简体   繁体   English

如何解释相关系数

[英]How to interpret correlation coefficient

I am trying to find the correlation coefficient in R between my dependent and independent variable. 我试图在我的因变量和自变量之间找到R中的相关系数。

data("mtcars")
my_data <- mtcars[, c(1,3,4,5,6,7)]
res <- cor(my_data)
round(res, 2)

As a result, I got a correlation matrix, some with +ve or -ve. 结果,我得到了一个相关矩阵,其中一些带有+ ve或-ve。

For ex: if correlation coefficient between mpg and disp is -0.85, how can I know which variable is decreasing and the one increasing? 例如:如果mpg和disp之间的相关系数为-0.85,我怎么知道哪个变量在减少而一个在增加?

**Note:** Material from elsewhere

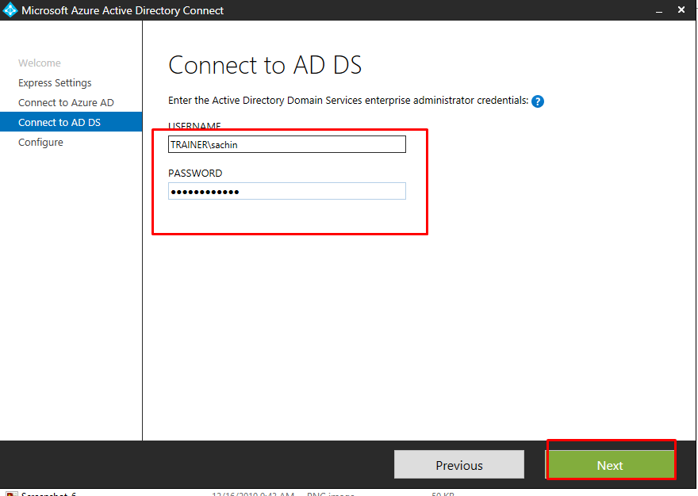The image size is (698, 496).
Task: Click the Azure AD Connect logo icon
Action: (10, 11)
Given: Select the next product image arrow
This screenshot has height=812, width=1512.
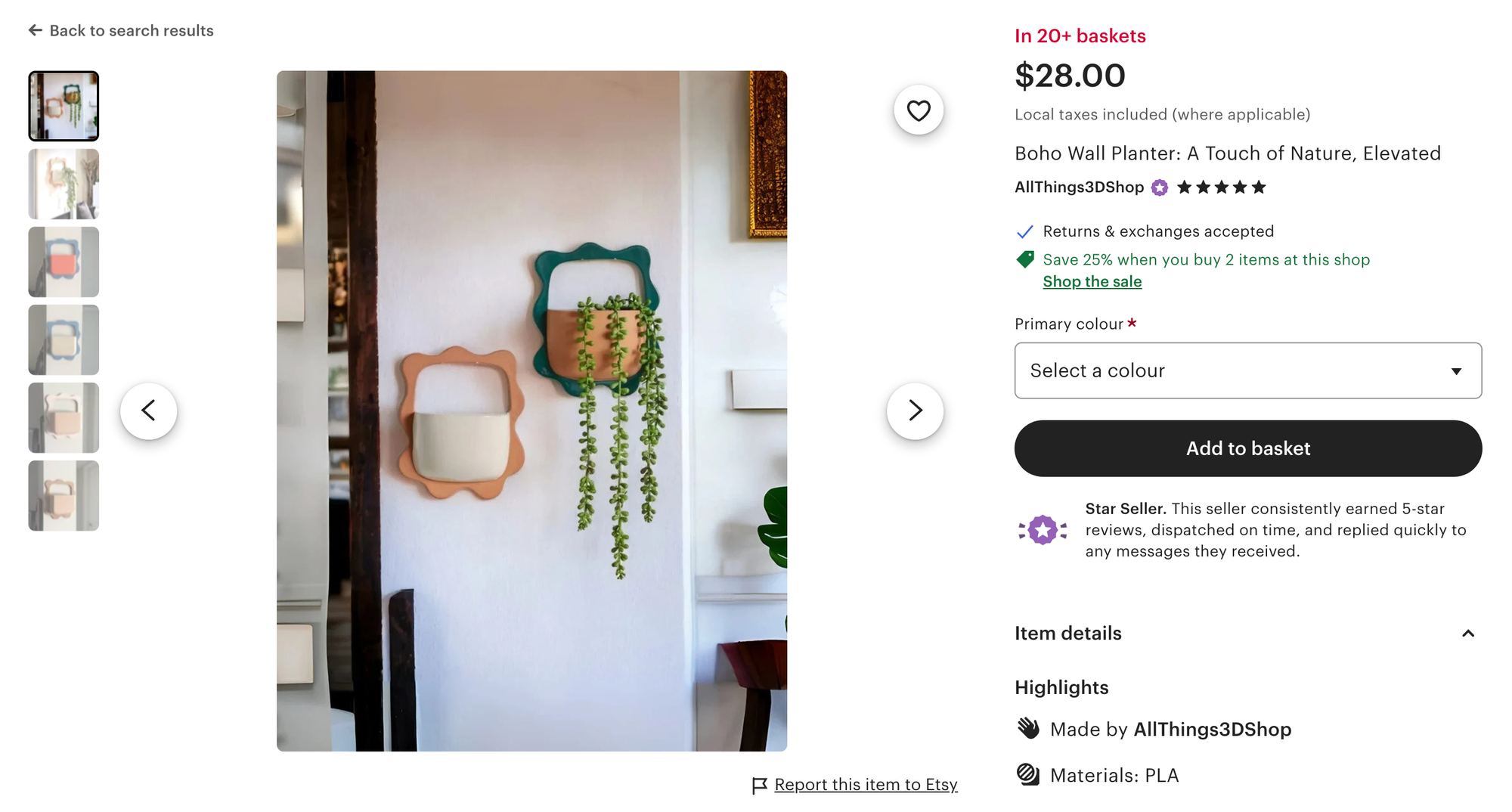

Another way to think about this is that a correlation coefficient of -0.85 tells you that a one standard deviation increase(decrease) in either variable is associated with an 0.85 standard deviation decrease(increase) in the other variable. 考虑这一点的另一种方法是,相关系数为-0.85告诉您,每个变量的一个标准偏差增加(减少)与另一个变量的0.85标准偏差减少(增加)相关。 You can see this graphically using the code below. 您可以使用以下代码以图形方式查看此内容。

The black line is the regression line for a regression of disp vs. mpg . 黑线是dispmpg回归的回归线。 This is related to the correlation coefficient because the regression slope equals the correlation coefficient times the standard deviation of disp divided by the standard deviation of mpg . 这与相关系数有关,因为回归斜率等于相关系数乘以disp的标准偏差除以mpg的标准偏差。 (If we had switched the x and y variables and done lm(mpg ~ disp, data=mtcars) , then the regression slope would be the correlation coefficient times the standard deviation of mpg divided by the standard deviation of disp .) (如果我们切换了x和y变量并执行lm(mpg ~ disp, data=mtcars) ,则回归斜率将是相关系数乘以mpg的标准偏差除以disp的标准偏差。)

plot(mtcars$mpg, mtcars$disp)
abline(lm(disp ~ mpg, data=mtcars))
abline(v=mean(mtcars$mpg) + c(0, sd(mtcars$mpg)), col="red", lty="11")
abline(h=mean(mtcars$disp) + c(0, cor(mtcars$mpg, mtcars$disp)*sd(mtcars$disp)), col="red", lty="11")

在此处输入图片说明

You can standardize both variables (that is, scale the values so that they are in units of standard deviations away from the mean), which might make the relationship more clear. 您可以标准化两个变量(即缩放值,以便它们以远离均值的标准偏差为单位),这可能会使关系更清晰。 Now the correlation coefficient and the regression slope are exactly the same because both variables have been scaled to be in the same units. 现在,相关系数和回归斜率完全相同,因为两个变量都已缩放为相同单位。 Note that a 1 standard deviation change in mpgS is associated with a -0.85 standard deviation change in dispS : 请注意, mpgS中的1标准偏差变化与mpgS中的-0.85标准偏差变化dispS

# Standardized versions of mpg and disp
mtcars$mpgS = (mtcars$mpg - mean(mtcars$mpg))/sd(mtcars$mpg)
mtcars$dispS = (mtcars$disp - mean(mtcars$disp))/sd(mtcars$disp)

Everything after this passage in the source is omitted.